For the millionth time, yes. If you don't want to help fix that, that's your prerogative.
It’s the only system we have and I think it works well enough. I am open to hearing other ideas.
RE: Diversity. The fact that this thread even exists proves there is a problem. Instead it of arguing about it (blah blah blah) we should simply start using it more. Argumentative voices be damned.
It isn't just just about leaving things as they are and equality will naturally occur. When people have to deal with a lifetime of visible/invisible barriers in a system that's been carefully engineered to open doors for white dudes, letting-it-be is insufficient. And I'd go as far as to say it makes you complicit. I don't usually stick my nose but I feel like
Think of how women are treated outside of this forum... on the open internet. I can't help but think a lot of women avoid participating in discussions because they're been burned before. Burned by all the times they've said something serious only to be told they have pretty eyes and they'd look better with their hair down. You've seen the rest of the internet, right? It's not enough to just open the door. If you think addressing equality is a kettle of worms, maybe we need more worms. We don't need to spell out what's a classic liberal concern as you put it. You know very well what privilege is and I think you're smart enough to know that it can't be applied universally.

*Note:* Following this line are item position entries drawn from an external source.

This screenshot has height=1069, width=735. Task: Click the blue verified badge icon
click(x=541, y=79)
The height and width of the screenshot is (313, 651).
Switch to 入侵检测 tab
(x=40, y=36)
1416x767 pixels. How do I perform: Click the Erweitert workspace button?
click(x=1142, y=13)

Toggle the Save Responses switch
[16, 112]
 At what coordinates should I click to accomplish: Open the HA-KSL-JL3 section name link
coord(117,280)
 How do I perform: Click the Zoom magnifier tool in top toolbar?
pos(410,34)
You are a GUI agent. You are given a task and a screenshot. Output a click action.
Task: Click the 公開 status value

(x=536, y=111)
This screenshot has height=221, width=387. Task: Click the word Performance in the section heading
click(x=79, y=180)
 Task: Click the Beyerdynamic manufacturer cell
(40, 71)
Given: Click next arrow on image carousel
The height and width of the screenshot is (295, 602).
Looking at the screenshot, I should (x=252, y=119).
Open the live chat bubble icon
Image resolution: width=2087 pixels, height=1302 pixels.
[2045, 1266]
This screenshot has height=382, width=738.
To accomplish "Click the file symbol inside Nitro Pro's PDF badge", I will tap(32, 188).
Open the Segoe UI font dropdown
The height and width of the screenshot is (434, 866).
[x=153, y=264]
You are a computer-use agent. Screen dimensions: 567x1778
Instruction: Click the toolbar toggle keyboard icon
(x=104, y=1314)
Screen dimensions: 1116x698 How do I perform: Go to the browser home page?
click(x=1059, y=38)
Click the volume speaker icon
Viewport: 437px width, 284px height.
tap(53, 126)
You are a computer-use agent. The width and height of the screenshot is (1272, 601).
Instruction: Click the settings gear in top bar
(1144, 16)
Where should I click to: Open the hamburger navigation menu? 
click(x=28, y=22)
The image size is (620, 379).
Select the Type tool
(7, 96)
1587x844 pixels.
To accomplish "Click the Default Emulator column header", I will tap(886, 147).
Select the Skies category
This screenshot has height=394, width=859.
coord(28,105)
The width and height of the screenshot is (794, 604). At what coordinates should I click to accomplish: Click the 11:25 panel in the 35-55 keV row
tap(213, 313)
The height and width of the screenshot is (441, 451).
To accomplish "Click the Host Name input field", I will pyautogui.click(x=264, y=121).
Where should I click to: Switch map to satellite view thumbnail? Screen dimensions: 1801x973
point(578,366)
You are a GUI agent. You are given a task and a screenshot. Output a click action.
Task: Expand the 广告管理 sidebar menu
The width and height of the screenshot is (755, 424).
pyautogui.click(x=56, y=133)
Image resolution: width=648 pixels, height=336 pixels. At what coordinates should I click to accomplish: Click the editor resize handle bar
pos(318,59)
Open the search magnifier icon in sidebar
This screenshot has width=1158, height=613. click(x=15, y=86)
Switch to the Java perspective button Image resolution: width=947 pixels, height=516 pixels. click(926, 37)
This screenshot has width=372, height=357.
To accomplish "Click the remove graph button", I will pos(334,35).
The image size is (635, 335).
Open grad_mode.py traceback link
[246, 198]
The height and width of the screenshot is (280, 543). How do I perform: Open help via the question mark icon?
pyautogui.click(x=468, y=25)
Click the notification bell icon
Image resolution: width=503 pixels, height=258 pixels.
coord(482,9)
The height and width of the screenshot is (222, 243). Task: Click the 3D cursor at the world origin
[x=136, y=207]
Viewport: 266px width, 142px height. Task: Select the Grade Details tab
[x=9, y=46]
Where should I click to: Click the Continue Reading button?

I mentioned the open internet being hostile but what happens of a relatively civil forum? I think we've all seen this pattern.
Woman: That's offensive because (reasons)
Man: Why should that be offensive?
I can't recall a situation where I thought the person asking "why should that be offensive" didn't know damn well why. It's always a veiled "you shouldn't be offended". This type of discussion persists on web forums. If you think there's nothing wrong that that type of response...go for a walk and really have a good think about it. Or maybe to put it in another context:
Person: You're offensive because you smell like you just rolled around in garbage.
Other person: Why should that be offensive?
The reasonable answer in that case would be "I'm sorry, I didn't know." or "I know I'm stinky and I don't care" or "What can I do to be less stinky?" or just go away. Nobody would think to ask "why is that offensive?". You just assume it's offensive because they just told you that it's offensive. There's no justification required. Asking how you can be less offensive...that's constructive.